We can find the answer in many places throughout history. For example nineteen centuries later, the states of Alabama, Georgia, Louisiana and others had passed laws prohibiting slaves from learning to read and write. Anyone who dared teach them could be heavily fined or jailed for up to a year. The unfortunate Black learner would have an index finger cut off or be whipped. Slave-owners wrote such cruel laws because slaves who could read might learn about the world beyond their prison-plantation, and gain a little more power against those who otherwise had total control over them. They might even join with others to revolt.

We are all tempted, by selfish greed and lust, to dominate and control others even in small ways. But Jesus announced the kingdom of God, and brought it about. God’s love for all people now empowers us to overcome  domination. Every exploited person who seeks justice and equality is blessed by God. “Blessed are the poor… who hunger for righteousness” (Matthew 5:3-11)

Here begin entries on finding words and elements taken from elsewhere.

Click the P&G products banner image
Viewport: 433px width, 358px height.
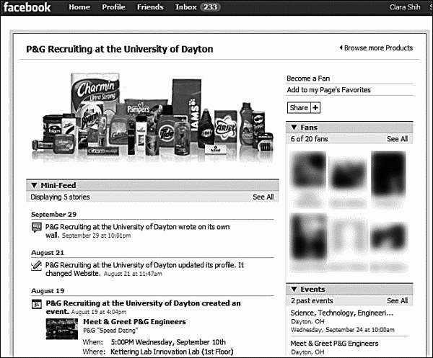click(x=152, y=115)
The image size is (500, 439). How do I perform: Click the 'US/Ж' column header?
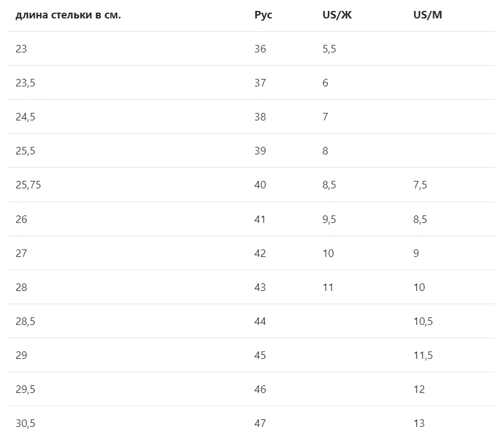click(337, 15)
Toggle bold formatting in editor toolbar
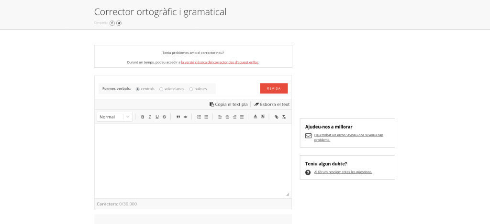The height and width of the screenshot is (224, 490). click(x=143, y=117)
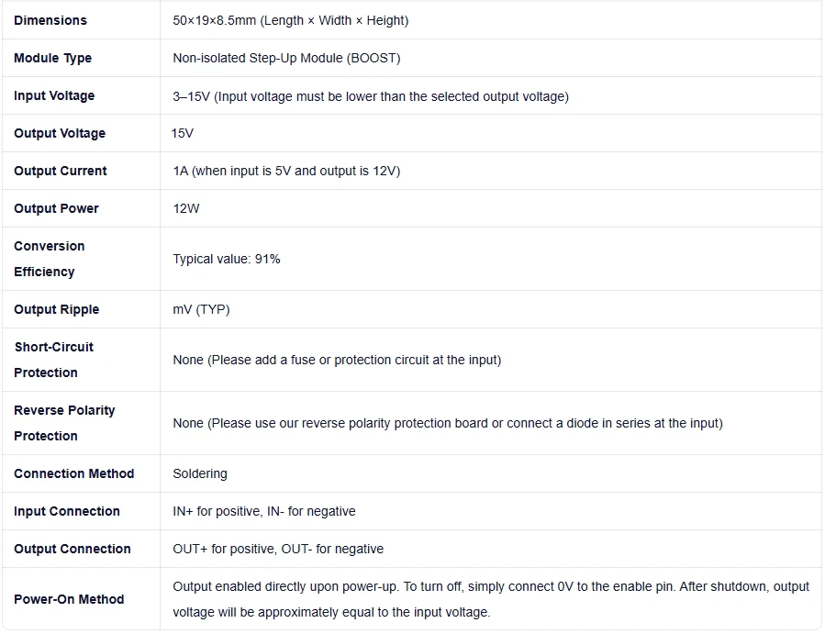Click the Power-On Method label

(69, 599)
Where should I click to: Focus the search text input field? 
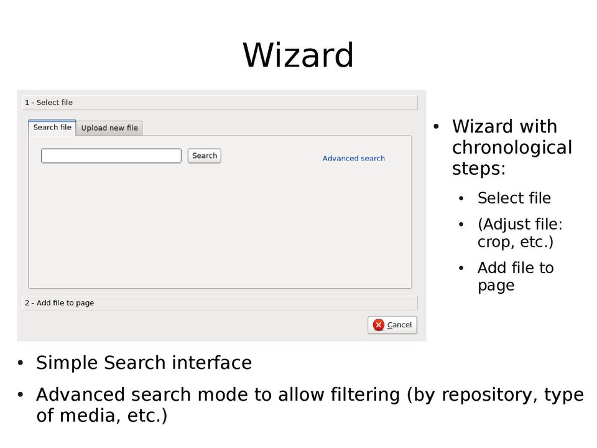[111, 156]
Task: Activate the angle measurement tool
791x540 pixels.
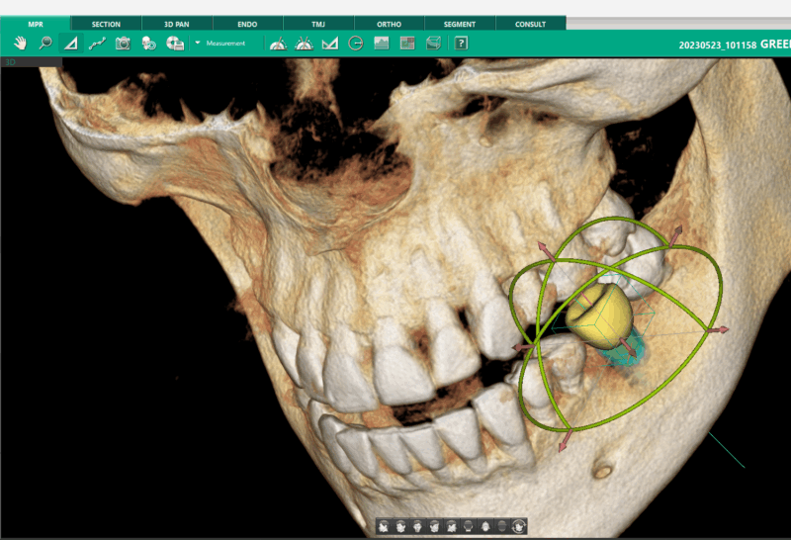Action: [x=71, y=44]
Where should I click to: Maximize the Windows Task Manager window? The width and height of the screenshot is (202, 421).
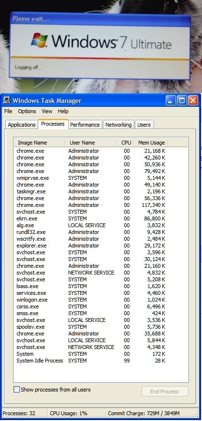coord(182,101)
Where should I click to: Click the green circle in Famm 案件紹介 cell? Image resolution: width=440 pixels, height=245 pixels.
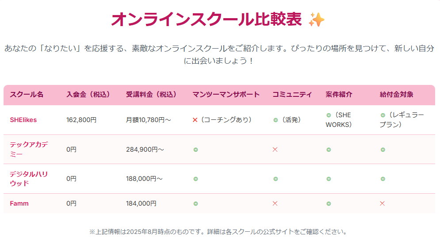[329, 203]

We might wonder why some of Jesus’ words are omitted from the Sunday readings: his instructions that the apostles should be poor like those they are helping; and the grim warning that in announcing the kingdom they will be strongly opposed (Matthew 10:9-10, 17-18)? Could this be another example of the church having lost its way in the centuries after Jesus? Did its leaders forgot that they were meant to be poor and suffer hardship in teaching God’s kingdom of equality? Is it because church leaders, around the fourth century, became wealthy and set up a very unequal hierarchy, imagining that the institution they lead is the perfect kingdom of God?

Today many followers of Jesus are persecuted and killed for defending the rights of the poor against those who would steal their land or ravage it by industrial pollution. But church leaders, sadly, are often in the other camp. Bishops who lead the institution often sympathise with dictators and join with governments and corporations who crush the poor.

When slavery was socially acceptable, some bishops and religious orders themselves owned slaves. Today church leaders often put property and investments above the needs and rights of the poor, particularly by failing to compensate children sexually abused by church leaders. Should not the church challenge governments about their cruel treatment of refugees and prophetic whistle-blowers, or obscene military spending? Where is their study or crusade to find and change the reasons why most people are kept in poverty, even in wealthy countries?

Some Christians hide behind the absurd slogan that we must not mix religion and politics, but Jesus’ basic teaching is that God is centrally concerned with the poor. Jesus identifies the most wretched with himself (Matthew 25: 34 ff). Is it surprising that he warned his disciples that they would be opposed and flogged in religious establishments which ought to be calling for equality and justice?